Shabbat Shalom v'Rosh Chodesh Sameach


After Shabbat ends tomorrow evening, the New Moon day will begin, due to the New Moon being visible from Israel at some point during Shabbat. Keep in mind that the Biblical New Moon (Rosh Chodesh) mentioned in the Torah is actually the first sliver that appears after it has previously went dark, not the dark moon itself, which is a more modern reckoning.  It also marks the first month of the year on the Torah calendar, the month of Aviv, also called Nisan on the Babylonian calendar (Jews have been using Babylonian month names since the Babylonian exile).  It's traditionally known as the Spiritual New Year, the month which YHWH commanded to be regarded as the first month, breaking with the rest of the Middle East at the time, which began their year in the seventh month.  To this day, Jews regard both as a New Year: this Spiritual New Year, and a Civil New Year in the seventh month they call Rosh Hashanah, a day the Torah calls Yom Teruah ("The Day of Shofar Blasts", as a "teruah" indicates seven short blasts of a shofar, which is a trumpet-like instrument made from an animal horn, usually a ram's horn).

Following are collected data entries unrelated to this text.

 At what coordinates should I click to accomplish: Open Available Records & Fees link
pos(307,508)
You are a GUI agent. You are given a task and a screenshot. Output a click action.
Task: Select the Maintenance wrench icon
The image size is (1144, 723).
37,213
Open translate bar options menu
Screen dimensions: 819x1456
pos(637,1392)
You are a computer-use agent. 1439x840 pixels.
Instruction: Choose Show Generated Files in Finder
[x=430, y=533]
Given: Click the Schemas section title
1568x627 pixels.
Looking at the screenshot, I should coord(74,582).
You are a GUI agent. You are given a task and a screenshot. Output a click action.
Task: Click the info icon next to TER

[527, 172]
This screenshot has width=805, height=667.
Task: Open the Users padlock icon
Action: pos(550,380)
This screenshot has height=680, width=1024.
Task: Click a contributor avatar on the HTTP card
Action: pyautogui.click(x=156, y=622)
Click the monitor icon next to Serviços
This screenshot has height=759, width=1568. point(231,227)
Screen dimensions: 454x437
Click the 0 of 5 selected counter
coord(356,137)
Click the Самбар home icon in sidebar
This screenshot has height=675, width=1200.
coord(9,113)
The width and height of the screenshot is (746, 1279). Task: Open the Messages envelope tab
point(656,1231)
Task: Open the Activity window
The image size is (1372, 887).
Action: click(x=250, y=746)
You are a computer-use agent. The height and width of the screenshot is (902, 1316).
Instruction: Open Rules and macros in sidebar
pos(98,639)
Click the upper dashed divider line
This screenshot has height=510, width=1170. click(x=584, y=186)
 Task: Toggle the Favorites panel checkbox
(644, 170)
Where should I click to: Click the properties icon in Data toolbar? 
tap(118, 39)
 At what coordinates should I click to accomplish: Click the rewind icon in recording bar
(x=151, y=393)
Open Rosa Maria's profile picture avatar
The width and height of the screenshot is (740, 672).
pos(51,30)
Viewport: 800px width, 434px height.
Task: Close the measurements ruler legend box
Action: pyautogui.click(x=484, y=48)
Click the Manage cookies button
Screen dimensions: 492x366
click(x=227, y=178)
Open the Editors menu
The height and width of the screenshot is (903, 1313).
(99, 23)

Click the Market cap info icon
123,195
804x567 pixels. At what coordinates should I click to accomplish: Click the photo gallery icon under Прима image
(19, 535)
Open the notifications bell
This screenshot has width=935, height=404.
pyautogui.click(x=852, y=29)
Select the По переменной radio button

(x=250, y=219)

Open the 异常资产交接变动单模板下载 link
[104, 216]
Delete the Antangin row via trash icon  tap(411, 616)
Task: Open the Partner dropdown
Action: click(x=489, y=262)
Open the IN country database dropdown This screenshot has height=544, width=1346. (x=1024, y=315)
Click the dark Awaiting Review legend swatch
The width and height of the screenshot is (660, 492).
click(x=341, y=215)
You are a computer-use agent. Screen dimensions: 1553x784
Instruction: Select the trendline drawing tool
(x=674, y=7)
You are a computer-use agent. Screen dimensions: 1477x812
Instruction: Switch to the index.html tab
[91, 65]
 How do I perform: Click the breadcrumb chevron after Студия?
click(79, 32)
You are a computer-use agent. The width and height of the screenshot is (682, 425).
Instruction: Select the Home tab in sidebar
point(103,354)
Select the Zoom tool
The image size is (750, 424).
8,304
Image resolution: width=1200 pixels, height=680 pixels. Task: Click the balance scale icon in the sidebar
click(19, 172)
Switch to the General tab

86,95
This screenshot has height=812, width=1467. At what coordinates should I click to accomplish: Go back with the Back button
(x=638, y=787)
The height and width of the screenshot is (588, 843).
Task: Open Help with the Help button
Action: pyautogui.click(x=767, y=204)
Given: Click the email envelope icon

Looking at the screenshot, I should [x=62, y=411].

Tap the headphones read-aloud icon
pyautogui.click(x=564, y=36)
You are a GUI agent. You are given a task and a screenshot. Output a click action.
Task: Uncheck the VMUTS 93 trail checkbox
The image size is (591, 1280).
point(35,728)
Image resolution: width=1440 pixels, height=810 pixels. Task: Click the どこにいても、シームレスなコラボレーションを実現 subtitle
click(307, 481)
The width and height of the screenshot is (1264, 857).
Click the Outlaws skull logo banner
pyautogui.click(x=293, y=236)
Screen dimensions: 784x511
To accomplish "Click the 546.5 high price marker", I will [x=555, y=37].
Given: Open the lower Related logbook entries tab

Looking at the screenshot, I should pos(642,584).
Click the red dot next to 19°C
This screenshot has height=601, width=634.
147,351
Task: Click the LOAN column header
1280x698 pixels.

Since the fourth century, most Jews don't regard the actual New Moon as the Torah indirectly instructs, but follow traditional fixed calendar instead which approximates them called the Hillel II Calendar, named as such due to the traditional association of that fixed calendar with Hillel the Nasi (also called Hillel II or simply Hillel), a member of the Jewish Sanhedrin who held the principal "Nasi" position sometime between 320 and 385 C.E..  Karaite Jews and many Messianics such as myself still do it by observing the New Moon, so for me at least, tomorrow night will begin this notable day.

As the Scripture states (and the Scripture cannot be broken), the day will come when everyone alive will celebrate the Shabbatoth and New Moons designated by YHWH, and this pesky Roman calendar with its Roman counterfeit sabbath for the "sol invictus", and it's pagan "new year" in honor of the Roman god "janus" will be a gladly forgotten memory!